7 thoughts on “Simplicity

  1. It's an emotional reaction. I don't think you can ever make them stop but a non-reaction that is boring will certainly discourage the beginning of the cause and effect thing babies like to play at. As his understanding comes in he'll understand and learn more patience. Meanwhile, he's adorable. Enjoy him.

    Breeze

  2. Cami started her tantrums right around that age last year.
    You will learn whether it is a time to ignore (so they don't get the reaction they're looking for) or to address the issue.
    When I do address it with her I have her fold her hands together (calms them down immediately) and “look at mommy”, and I give her a very brief little “talk” and then distract her with something else to get her mind off of why she was tantruming.

    The “talk” is usually something simple with mostly words she understands: “Mommy said no. Do not fuss. It is not nice. You need to calm down and be sweet. Say 'yes mommy'.” (she repeats 'yes mommy') and I continue with: “Is that your purple ball over there?!”… etc.

    At this age they are learning how to express their most extreme emotions. We wonder why they make such a big deal or throw a tantrum over something so little, but to them it might be the worse thing that's ever happened to them in their mind. So they explode! They don't know how to judge things that happen to them on a scale of one to terrible. Notice how he will also get WAY excited about the littlest things? Seeing a squirrel outside (or not so little, like a moose! haha) or a stuffed animal, etc. It's the same thing. He is trying out his emotions at both extremes.
    And keep in mind he is always watching your reaction.
    I still don't always know what to do w/her tantrums, but when I first heard this info it at least helped me understand the why.

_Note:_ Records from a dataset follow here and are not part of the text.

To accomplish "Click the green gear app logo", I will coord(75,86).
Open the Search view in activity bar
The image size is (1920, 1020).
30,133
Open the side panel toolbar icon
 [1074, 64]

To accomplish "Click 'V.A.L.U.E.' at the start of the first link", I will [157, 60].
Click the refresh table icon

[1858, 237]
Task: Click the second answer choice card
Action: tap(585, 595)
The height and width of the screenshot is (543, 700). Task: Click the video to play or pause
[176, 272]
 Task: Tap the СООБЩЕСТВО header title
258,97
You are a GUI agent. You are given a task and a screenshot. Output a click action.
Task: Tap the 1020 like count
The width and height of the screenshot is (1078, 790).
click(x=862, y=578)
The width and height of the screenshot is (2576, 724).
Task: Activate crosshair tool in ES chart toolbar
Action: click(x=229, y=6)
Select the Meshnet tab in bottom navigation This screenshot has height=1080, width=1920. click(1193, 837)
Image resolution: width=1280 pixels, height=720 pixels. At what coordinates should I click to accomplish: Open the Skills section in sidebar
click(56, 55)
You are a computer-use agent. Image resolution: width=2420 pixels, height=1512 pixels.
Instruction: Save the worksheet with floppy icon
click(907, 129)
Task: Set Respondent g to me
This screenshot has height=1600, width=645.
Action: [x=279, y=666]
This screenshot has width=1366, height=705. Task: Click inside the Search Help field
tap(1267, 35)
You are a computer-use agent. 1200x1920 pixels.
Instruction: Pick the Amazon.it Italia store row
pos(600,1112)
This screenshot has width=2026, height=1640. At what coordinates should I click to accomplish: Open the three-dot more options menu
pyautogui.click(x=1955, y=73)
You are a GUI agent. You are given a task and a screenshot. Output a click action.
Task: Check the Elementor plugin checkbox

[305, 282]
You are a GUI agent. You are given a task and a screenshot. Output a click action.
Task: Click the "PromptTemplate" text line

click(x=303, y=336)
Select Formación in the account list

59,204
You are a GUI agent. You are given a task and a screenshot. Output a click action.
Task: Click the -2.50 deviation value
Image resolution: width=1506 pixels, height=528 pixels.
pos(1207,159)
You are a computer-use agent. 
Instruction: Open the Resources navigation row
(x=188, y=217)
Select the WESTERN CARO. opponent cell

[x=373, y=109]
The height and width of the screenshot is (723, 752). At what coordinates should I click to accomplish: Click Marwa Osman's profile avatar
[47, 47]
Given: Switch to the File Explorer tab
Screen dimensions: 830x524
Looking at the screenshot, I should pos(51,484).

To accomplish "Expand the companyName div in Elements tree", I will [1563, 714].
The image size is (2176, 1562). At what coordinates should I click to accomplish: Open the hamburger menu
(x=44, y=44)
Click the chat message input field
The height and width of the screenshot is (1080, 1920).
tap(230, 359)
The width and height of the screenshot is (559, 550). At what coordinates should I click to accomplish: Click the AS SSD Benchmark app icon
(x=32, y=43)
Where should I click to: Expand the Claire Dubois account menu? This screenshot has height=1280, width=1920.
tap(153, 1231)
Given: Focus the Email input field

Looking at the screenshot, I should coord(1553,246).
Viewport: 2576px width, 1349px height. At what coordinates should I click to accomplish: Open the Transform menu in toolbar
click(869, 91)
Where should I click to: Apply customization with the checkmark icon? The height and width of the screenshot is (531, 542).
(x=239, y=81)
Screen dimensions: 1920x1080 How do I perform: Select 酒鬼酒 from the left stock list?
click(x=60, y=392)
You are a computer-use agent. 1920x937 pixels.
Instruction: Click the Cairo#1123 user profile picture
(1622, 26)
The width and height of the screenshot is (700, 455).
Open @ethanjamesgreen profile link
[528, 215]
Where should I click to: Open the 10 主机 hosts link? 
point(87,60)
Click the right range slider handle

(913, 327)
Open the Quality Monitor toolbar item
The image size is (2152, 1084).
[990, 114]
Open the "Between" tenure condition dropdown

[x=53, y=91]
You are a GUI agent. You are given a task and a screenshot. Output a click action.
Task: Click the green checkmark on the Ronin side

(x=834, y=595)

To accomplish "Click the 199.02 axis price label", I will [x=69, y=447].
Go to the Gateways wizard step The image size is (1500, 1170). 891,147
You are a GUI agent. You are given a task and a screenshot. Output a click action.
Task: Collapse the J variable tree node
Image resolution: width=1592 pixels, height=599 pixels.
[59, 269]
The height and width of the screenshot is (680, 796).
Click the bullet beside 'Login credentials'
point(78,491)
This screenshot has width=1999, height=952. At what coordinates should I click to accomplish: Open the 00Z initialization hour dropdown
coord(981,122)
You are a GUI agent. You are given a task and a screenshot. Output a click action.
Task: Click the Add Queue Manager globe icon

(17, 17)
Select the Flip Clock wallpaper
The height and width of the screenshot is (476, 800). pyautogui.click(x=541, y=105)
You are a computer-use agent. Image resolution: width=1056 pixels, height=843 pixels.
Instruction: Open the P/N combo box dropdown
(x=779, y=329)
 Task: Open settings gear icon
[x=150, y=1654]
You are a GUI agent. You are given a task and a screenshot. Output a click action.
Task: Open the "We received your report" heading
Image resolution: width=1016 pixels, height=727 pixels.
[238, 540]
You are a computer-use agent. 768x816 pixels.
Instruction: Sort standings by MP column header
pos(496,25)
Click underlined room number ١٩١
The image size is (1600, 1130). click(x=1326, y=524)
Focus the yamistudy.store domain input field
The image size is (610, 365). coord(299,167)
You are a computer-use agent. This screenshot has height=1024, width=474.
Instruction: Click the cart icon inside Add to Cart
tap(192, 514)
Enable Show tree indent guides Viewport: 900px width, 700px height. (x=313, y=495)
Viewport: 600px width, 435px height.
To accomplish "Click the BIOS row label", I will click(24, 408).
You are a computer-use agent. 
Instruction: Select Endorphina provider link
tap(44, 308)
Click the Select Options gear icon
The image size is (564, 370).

  3. LOVE LOVE LOVE Jill's response. That is basically what i do with my son, too. if i take something away or we have to leave the park and he throws a fit, i put words to his feelings: “You are angry (frustrated, sad, disappointed)that we have to leave! I know you are angry!” but i do not respond much more than that. if he gets angry enough and hits me, i say “oh, that is soooooooo sad! mommy doesn't like to play when you hit.” and i walk away (still within eyeshot). he will usually follow me and cry until i pay attention to him. then we have a “talk” like Jill was talking about: “Mommy doesn't like it when you hit. that hurts mommy. please be sweet. say yes mommy” and he repeats “yes mommy” (jill and i must have read the same book!) and gives me a hug & a kiss. a good book to read is Happiest Toddler on the Block or Parenting Toddlers with Love and Logic (i think that's the title). great resources. Good luck! hope some of this is helpful!
    –camille

  4. I ignore Lauren during the tantrum and when she has calmed down then I explain to her why I took something away or wouldn't let her do something. I don't see any reason wasting my breath while they are throwing a fit. They aren't going to listen until they calm down anyways.